Ex-patients of the mental health system logically never wish to return. Some do return forcibly or willingly as patients again – victims of the revolving door of an unhealthy system. There are some people who willingly return to psychiatric wards and community mental health as workers. Lived experience workers, peer workers and ex-patients who become clinicians are important contributors to systemic change and better ways of working with people experiencing mental distress.

I was a Peer Worker and later Peer Educator across psych hospitals and community mental health teams. I experienced ‘Stockholm Syndrome’ in terms of being forced to take on the mission and approaches of the system of my former captors. I was forced into involuntary treatment multiple times and years later, worked alongside teams forcing involuntary treatment on others.

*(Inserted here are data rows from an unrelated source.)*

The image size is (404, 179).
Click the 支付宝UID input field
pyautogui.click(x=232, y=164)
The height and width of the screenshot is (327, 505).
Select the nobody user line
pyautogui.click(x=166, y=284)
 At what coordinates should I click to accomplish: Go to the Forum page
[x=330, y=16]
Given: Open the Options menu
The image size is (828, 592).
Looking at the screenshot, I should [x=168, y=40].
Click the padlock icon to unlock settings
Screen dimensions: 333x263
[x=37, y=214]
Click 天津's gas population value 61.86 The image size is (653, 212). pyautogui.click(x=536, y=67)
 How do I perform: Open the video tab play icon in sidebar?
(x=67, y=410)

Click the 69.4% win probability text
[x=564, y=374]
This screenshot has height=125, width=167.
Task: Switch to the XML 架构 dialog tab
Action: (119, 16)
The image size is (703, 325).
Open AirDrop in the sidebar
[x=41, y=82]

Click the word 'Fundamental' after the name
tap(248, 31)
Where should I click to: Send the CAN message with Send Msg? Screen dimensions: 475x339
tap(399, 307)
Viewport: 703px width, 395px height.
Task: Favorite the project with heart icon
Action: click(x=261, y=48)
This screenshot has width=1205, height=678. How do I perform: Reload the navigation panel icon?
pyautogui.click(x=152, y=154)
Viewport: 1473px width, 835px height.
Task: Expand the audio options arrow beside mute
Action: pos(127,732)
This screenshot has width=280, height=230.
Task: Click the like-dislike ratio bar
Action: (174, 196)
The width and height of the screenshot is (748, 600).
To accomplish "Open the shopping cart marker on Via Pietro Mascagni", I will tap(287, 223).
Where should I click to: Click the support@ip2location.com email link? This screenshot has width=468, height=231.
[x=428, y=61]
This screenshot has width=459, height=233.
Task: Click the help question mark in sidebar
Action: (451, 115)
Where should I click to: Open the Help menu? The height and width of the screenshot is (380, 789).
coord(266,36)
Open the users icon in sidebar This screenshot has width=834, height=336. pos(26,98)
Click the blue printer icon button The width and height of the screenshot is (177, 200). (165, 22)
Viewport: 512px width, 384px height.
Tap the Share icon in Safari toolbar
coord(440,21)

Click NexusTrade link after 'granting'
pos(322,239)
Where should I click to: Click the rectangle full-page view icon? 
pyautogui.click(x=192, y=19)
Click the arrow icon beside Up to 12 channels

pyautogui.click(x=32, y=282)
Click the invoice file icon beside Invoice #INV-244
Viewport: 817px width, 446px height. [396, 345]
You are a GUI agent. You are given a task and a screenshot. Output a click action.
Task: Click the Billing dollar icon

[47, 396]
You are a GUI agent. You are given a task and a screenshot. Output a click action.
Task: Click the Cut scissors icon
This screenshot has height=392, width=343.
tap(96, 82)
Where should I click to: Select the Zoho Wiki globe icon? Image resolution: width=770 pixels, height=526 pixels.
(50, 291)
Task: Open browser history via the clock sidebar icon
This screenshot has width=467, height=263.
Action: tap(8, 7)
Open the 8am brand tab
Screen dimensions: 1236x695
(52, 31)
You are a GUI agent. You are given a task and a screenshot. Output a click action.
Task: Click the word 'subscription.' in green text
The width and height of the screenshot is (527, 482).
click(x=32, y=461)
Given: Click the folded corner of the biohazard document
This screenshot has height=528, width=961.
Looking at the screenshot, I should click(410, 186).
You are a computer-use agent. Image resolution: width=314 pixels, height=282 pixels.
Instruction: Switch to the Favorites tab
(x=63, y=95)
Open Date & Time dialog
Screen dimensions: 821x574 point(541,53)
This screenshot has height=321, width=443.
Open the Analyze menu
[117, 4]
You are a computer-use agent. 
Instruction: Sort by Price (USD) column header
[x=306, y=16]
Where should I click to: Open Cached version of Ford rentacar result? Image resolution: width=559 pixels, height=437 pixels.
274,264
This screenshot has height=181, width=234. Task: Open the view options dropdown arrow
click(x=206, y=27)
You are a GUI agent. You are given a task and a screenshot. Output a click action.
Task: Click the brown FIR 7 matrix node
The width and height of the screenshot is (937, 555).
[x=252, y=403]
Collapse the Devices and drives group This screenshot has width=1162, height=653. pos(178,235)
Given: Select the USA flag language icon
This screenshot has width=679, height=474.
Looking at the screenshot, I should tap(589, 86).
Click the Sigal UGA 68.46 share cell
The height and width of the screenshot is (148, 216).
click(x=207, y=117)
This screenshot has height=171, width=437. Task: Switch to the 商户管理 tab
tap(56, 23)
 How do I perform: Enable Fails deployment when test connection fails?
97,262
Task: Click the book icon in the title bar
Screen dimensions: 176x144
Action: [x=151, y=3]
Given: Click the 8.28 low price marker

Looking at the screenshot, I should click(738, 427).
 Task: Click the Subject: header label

I adopted the values of the peer work movement but was required to work in ways that totally undermined those values.

The Stockholm Syndrome I refer to here is the medicalised psuedo-psychology originating from a bank robbery in 1973. In a six day bank siege, it was claimed that hostages empathised with their captor and even sided with them. This mirrors situations where a psych patient, held captive in the hospital, eventually works with that hospital and takes their side against other patients. Though never the intention, this peer workers or new clinician may feel the need to adopt the system’s values and ways of working in order to retain and progress in the role.What happened in that bank in Stockholm seems more likely to have been clever hostages pretending to like their captor – not as a coping mechanism but just to bide time while they remained powerless. It was also hostages angry at the police for failing to keep them safe. I really hope the Stockholm Syndrome my former colleagues are actually experiencing is a careful mobilising of power with gradual momentum to eventually take control of a terribly unsafe situation.

Just as Stockholm Syndrome was a clinical means of victim-blaming, I am not blaming workers with lived experience. I cannot dismiss the brilliant work people with lived experienced have achieved with people experiencing mental distress. I am however dismissing the idea that systemic change can be performed by those who remain as cogs in the machine.

It is indeed possible to be “in the system, not of the system” but when policy, performance management, and paycheck all come from that system, you will forever remain a hostage.